I wish that I could keep you from suffering. Or rather, keep suffering from you. It would be my wish that you would never have to know pain again, for as long as you’d live.

But it seems this isn’t possible for the time being. And nor am I sure that it would be entirely desirable, if it were. At least not in the way that we think.

It may be the case that suffering is a necessary evil in some capacity. Or perhaps that there’s no telling what greater evil might otherwise await in its absence. In either case, we can’t seem to deny the reality of our suffering—not the least of which our own.

And what are we to do then? In the face of pain that is so real?

For what it’s worth, I can offer you my intuitions on the matter.

I’ve been wrestling with this thought as of late, that maybe in some cosmic act of good, we are allowed to suffer if but for a chance at paradise. That maybe suffering is the only path to the highest heaven. And without it, we would be cut off from that high place too.

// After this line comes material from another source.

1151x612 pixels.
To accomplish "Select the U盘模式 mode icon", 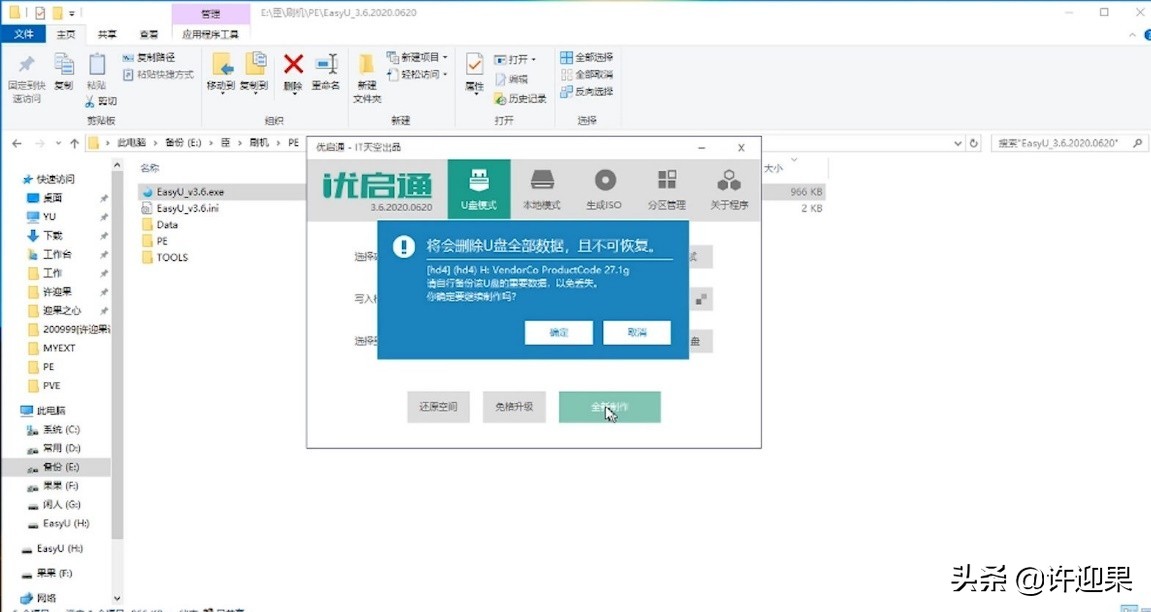I will tap(480, 188).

That perhaps the highest good is not attainable outside of the freedom to choose so for yourself. And that freedom cannot be without suffering. Because to choose to do or be anything is necessarily done so at the cost of not just anything—but everything else.

Maybe suffering is the result of us having been given the terrifying opportunity to have a hand in shaping our own destiny—and to do so responsibly or at our own peril. Perhaps the only heaven worth striving for is not illuminated by the light of heaven, but by the fires of hell. A thought that at the time of writing, feels beyond me in some way. As though its true depth lies beneath the simple truth it’s masquerading to be.

As an aside, this is an important practice I’ve cultivated—to sense when you are in the presence of something deep, and not be so quick in needing to understand it, or thinking that you have already. But to allow something to come into being in its own right, unfettered by your own premature occupations about what it should be, or mean.

That aside, I mean to say that perhaps we are afforded the opportunity to suffer—and in so doing claim our place at the king’s table. And anything less than that chance might not be worth the trouble of existence at all.


My Gift to You

While I cannot make it so that you will never suffer, I can do my part in ensuring that you might suffer meaningfully. While I’m not privy to the particular nuances of your life and story, I am devoted to helping you make both of those your own.

You hardly need any more information, to that end. And nor is that hard to come by these days.

Instead, what I can offer you is my perspective. Perhaps not always truths to be believed—or even the way I see the world.

But the world I see.

And if this can in some small way be meaningful to you, then I will be glad.